Figure 10 shows the path loss analysis results. Path loss depends on frequency and distance. The path loss shown in Fig. 10 is a function of distance at a constant frequency of 2.4 GHz. At that frequency, the path loss coefficient is 3.38 and 4.1 for the standard deviation (As in SIMPLE). The proposed approach reduces path loss, as shown in Fig. 10. This is because multi-hop transmission reduces distance, resulting in minimal path losses. Figure 10 shows the results of SIMPLE, M-ATTEMPT and the proposed. Initially, SIMPLE, EERP, EERR and M-ATTEMPT protocols works fine. However, after 2000 rounds, path loss in M-ATTEMPT decreased dramatically as some nodes in the M-ATTEMPT topology die. Also, path loss of SIMPLE, EERP, EEMP and EERR drastically reduced after 3000 rounds. The cumulative path loss is minimized when the number of alive nodes is kept to a minimum. The cumulative path loss is more in our proposed method since it has a longer stability period and more active nodes.

Fig. 10
figure 10

Performance analysis on Path loss

Table 4 provides a summary of the results. A diverse set of parameters and variables were taken into account when comparing the protocols, including their type of classification, network lifetime, stability period, criteria for each protocol, throughput and residual energy.
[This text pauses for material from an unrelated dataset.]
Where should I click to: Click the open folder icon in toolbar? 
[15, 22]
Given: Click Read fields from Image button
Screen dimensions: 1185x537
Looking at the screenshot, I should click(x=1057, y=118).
Table 4 Summary of Results

5 Conclusion

WBANs are highly significant for health monitoring systems because they enable monitoring of patient’s health continuously in real time. We proposed a method for routing data in WBANs in this paper. To select the best route to the sink, the proposed method employs a nonlinear cost function. The cost function is determined by the residual energy of nodes, their temperature, and distance from the sink. Nodes with the lowest cost function value are chosen as relay nodes. Other nodes become that node’s children and forward their data to the relay node. To validate our algorithm, five different metrics that includes residual energy, lifetime, throughput, path loss and stability are considered. When compared to M-ATTEMPT, SIMPLE, EEMP, EERP, and EERR, the proposed approach improves the lifetime of the network by 147%, 20%, 92%, 10%, and 359%, respectively. The proposed approach also achieves a reduction in average energy consumption until first node dies up to 57%, 17%, 8%, 2%, and 69% with M-ATTEMPT, SIMPLE, EEMP, EERP, and EERR, respectively. Based on our simulation results, we can conclude that the proposed routing scheme extends network lifetime and increases packet delivery to sink. The limitation of the proposed work is that the privacy and security are not ensured. As part of future work, we will integrate the proposed work with health monitoring frameworks for the Internet of Medical Things (IoMT) and extend the current work to consider privacy and security. Additionally, compression techniques along with a novel hybrid optimization algorithm may be considered in the future.